Recently, the western European bottler of The Coca-Cola Company (KO - Analyst Report) provided a business update where it maintained the fiscal 2013 outlook. However, management’s expectations for fiscal 2014 fell short of its long-term targets as the industry conditions continue to be tough.

2014 Outlook below Long-Term Guidance

In 2014, adjusted earnings are expected to grow approximately 10% in constant currency terms. In addition, currency is expected to benefit 2014 earnings per share in the range of 3%–4%.

While adjusted constant currency net sales are expected to grow in the low single-digit range, operating income is expected to grow in the mid single-digit range. Management’s 2014 revenue and operating income outlooks are below the long-term targets of 4% to 6% and 6% to 8%, respectively. Though the earnings per share guidance of approximately 10% growth is above the long-term target of high single-digit range growth, it will be mostly driven by share buybacks.

The company has been facing many operating and marketplace challenges. Changing consumer preferences, increasing health consciousness, rising obesity concerns and growing regulatory concerns are exerting significant pressure on the carbonated soft drinks category in North America. Moreover, the company is geographically focused in Western Europe and is thus exposed to the economic uncertainties of this region, including the debt burdens of some of these countries and the challenging consumer spending environment.

Management believes that these challenges will continue to persist and create uncertainty for growth in 2014. Accordingly, management’s outlook for 2014 is below its long-term targets.

Cost of goods sold is expected to increase in a range of 2% to 2.5%. Moreover, interest and taxes are expected to be higher in 2014 versus 2013.

In order to drive growth in 2014, management will once again resort to aggressive marketing initiatives and packaging innovation. Management will build on the success of its “Share a Coke” campaign; capitalize on the 2014 football World Cup championship; and increase the focus on Coke Zero, its low calorie version of Coke and energy drinks. In addition, the company will introduce its popular 1.75 liter bottle in Great Britain as the new primary large PET package.

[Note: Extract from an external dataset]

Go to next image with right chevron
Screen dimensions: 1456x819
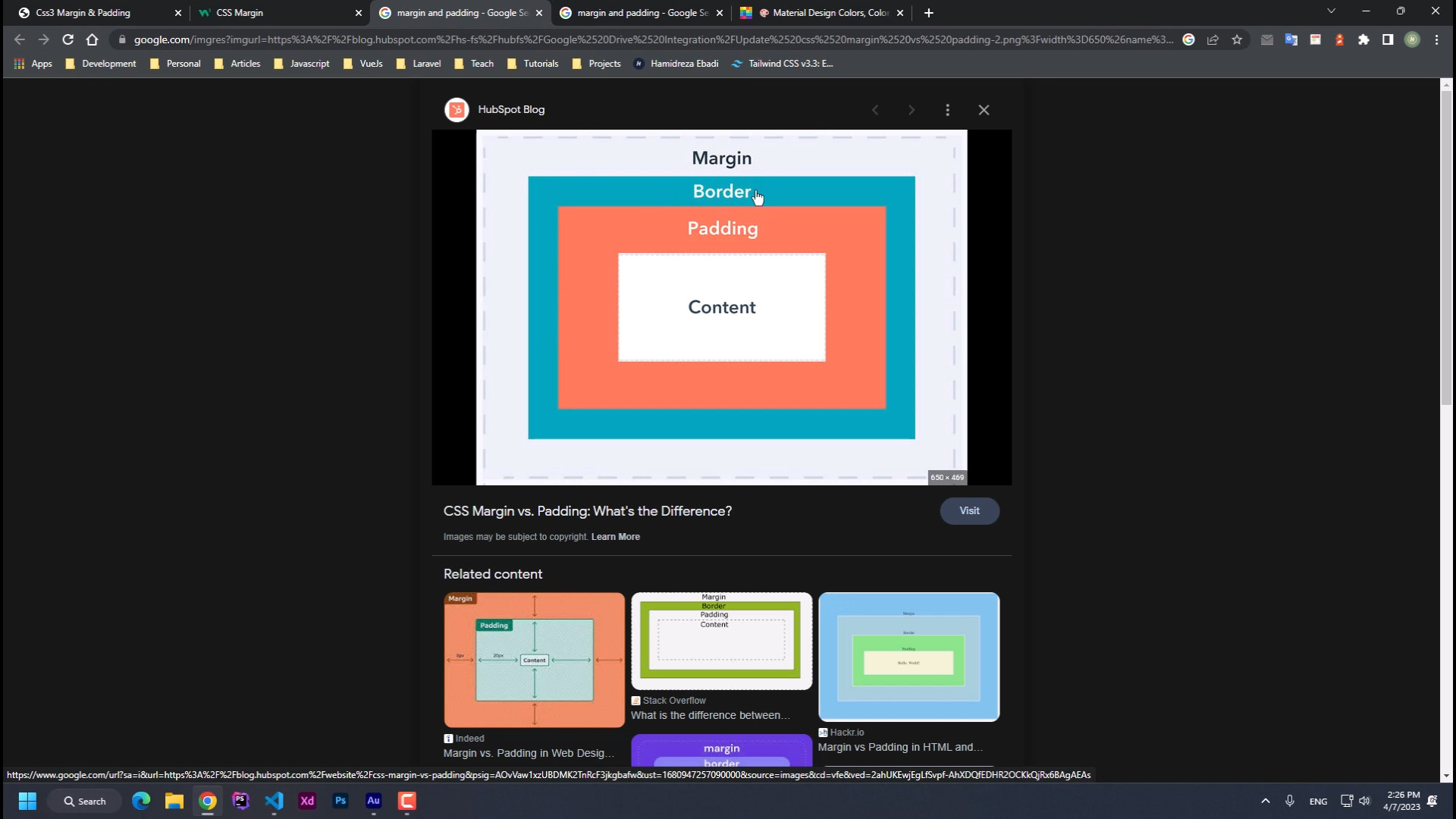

Coca-Cola Enterprises expects free cash flow for full-year 2014 to be in the range of $600 million–$650 million. Capital expenditures are expected to be approximately $350 million. The company expects the weighted average cost of debt to be around 3%. The effective tax rate is expected in a range of 26% to 28%.

Fiscal 2013 Outlook Maintained

In fiscal 2013, the company continues to expect its adjusted earnings per share to remain in the upper half of the previously guided range $2.45 to $2.50. However, the guidance now includes a 2.0% positive impact from currency, higher than prior expectations of less than 1.5%.

The company continues to expect adjusted net sales (including currency impact) to grow in the low single-digit range in fiscal 2013.

Adjusted operating income (including currency impact) is expected to increase in the low single-digit range. We would like to remind investors that during the third-quarter conference call, operating income guidance was lowered from prior expectations of increase in the low-to-mid single-digits range. Moreover, the operating income guidance includes the expected currency benefits which were previously excluded from the outlook.

New Share Repurchase Program

The company expects to repurchase shares worth at least $1 billion (under its $1.5 billion plan) by the end of 2013. Year-to-date, through the third quarter, the company has repurchased approximately $900 million worth of its stock. In addition, the board of directors of Coca-Cola Enterprises authorized a new $1 billion share buyback program. In 2014, the company expects to buyback $800 million worth of stock.

Coca-Cola Enterprises carries a Zacks Rank #3 (Hold). A better-ranked beverage stocks is The WhiteWave Foods Company (WWAV - Snapshot Report) which carries a Zacks Rank #2 (Buy). Another consumer staple company worth considering is Green Mountain Coffee Roasters, Inc. (GMCR - Analyst Report) carrying a Zacks Rank #2.